WITH a choice of thirteen different gallery openings last Thursday for Late Night Art it was best to focus on just a few and go back at another time. It’s always good to have a new location open even if it’s temporary so the Uphold exhibition at 35DP – 35 Donegall Place– was first on the list. 
 
A great use of empty space in the city centre, at one point it was the old third floor tourist information centre. The escalators have gone as well as the nineties fit-out to reveal an enormous industrial space which will temporarily be a gallery. It once again demonstrates that if you leave the artists to get on with it then new ventures blossom. Uphold is a community Interest company connected to Household, which, if your memory goes back far enough, instigated all the artists in the Ormeau area to turn their houses into galleries for a couple of years. Noticing that there is a large fleet of artist not represented by galleries locally, they have set up an online platform to act as a selling space for some of this talent. 
 
The Exhibition in 35DP is the first time they have spilled their selling arm out into a physical space and while online art buying is a multi-million-pound business, the physical reaction to seeing art in the flesh can prompt purchases, especially when you are less familiar with the artists’ work. For this exhibition they have included a few artist designers creating in response to themes of this year’s Outburst Festival. Prices range mostly in the twenty quid to six hundred price range with a lot around the hundred quid mark. Illustrating further the compassion that artists have, some are sharing any profit with charities such as the Welcome organisation and Women’s aid. 

Ray Duncan at Gallery
2Gallery

Ray Duncan at Gallery


 

Some of the exhibitors I have mentioned in previous articles, such as Helena Hamilton, Aisling O’Beirn, Susan Hughes, Array Collective and Miguel Martin, but what struck me on going to the opening is the scale of the art, which is always difficult to gauge visually online. And, yes, people were in fact buying on the opening night
 
Uphold new collections are at 35DP Donegall Place until November 20, open Wednesday to Friday 10pm to 4pm; Saturday noon to 4pm; Sunday 1pm to 4pm. You can shop at upholdart.co.uk
 
Flax Arts Studios for Emerging Artists (FASE) invited everyone along to the unveiling of their box programme while suggesting that if you were not there “it’s okay to pretend that you were” knowing that many an exhibition gets hyped by word of mouth and gossip. Artists such as Graham Gingles and Peter Richards, who both use boxes in their practice, be it a pinhole camera or an intricate box of horror and delight, exhibited alongside the crew in Connswater shopping centre’s Platform Arts, who brought along a filled box declaring Death to the Arts
Flax Arts Project Space at 7 North Street is open Thursday to Saturday from 2pm to 5pm until November 12.
 
While I usually have a rule of mentioning no Christmas exhibitions until December, for some reason this year I don’t mind mentioning the C word in November as Craft NI have launched their Big Bauble Christmas extravaganza showcasing everything from glass mistletoe and ceramic reindeers to embroidered bells – all made by local craftspeople. Customers collect the craftspeople’s work and if, like me, you only buy one a year you become the proud owner of a miniature seasonal craft collection.  
Big Bauble Christmas showcase is at Craft NI 115-117 Royal Avenue and open retail hours until Christmas Eve. www.craftni.org 
 
While painting sometimes gets short shift in terms of representation, the Engine Room Gallery always holds the baton proudly for this art form. Drogheda-based Patrick Conyngham fills the first floor gallery with his layered abstracts while Eiham Hemment oozes out of the second floor. Painting lovers will enjoy the next exhibition coming up at the Mac New Exits, celebrating ten years of painting shows and focusing on some of the painting talent to come out of the Belfast school of art BA and MA courses. The Sunken Gallery will host a series of talks and discussions for the duration of the exhibition but you will have to wait until December for that.

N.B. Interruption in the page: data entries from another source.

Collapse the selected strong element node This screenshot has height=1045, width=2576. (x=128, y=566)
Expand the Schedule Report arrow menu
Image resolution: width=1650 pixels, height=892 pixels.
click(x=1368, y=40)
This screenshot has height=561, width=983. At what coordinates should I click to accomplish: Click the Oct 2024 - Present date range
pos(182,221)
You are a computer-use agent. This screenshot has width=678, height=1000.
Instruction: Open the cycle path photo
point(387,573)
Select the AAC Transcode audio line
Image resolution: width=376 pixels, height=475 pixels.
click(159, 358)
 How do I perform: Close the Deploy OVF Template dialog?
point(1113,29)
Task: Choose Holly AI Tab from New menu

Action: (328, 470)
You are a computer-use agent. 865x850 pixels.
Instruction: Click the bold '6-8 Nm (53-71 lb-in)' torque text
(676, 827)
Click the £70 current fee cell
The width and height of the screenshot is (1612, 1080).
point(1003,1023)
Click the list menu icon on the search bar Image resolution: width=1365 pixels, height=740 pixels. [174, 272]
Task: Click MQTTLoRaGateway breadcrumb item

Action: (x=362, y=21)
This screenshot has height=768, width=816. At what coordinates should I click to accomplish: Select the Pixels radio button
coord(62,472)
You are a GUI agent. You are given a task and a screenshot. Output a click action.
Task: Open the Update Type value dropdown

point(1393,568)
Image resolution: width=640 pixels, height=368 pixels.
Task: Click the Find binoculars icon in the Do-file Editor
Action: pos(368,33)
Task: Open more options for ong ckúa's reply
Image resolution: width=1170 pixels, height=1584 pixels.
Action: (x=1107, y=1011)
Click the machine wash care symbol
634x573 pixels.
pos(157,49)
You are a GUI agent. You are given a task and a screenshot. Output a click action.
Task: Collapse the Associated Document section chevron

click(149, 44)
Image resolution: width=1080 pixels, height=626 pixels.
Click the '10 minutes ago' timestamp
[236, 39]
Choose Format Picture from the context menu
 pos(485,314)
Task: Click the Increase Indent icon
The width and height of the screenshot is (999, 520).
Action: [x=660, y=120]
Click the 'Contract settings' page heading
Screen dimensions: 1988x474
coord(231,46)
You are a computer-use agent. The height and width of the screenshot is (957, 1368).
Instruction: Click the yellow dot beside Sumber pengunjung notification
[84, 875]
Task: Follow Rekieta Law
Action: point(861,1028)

Hattie Godfrey – fresh back from performing in Glasgow –  brought her particular form of art magic to Platform Arts on Saturday. Francesca Bondi of Gallery 545 launches this week her  ‘Art500’ Online at www.gallery545.com – private viewings in person at Gallery 545’s office at Blick Studios, 51 Malone Road.
 
Don’t forget the Belfast Film Festival is on until  November 12 and Outburst Queer Arts Festival runs from November 11 to 19 and if you need to get out of the house on Sunday, November 12, Duncairn Art Centre is open for their free super Sunday from 11am to 3pm featuring live music, free arts and crafts workshops for kids and freely available Sunday papers. 
 
A word of advice: It does get busy so get there early to secure your place.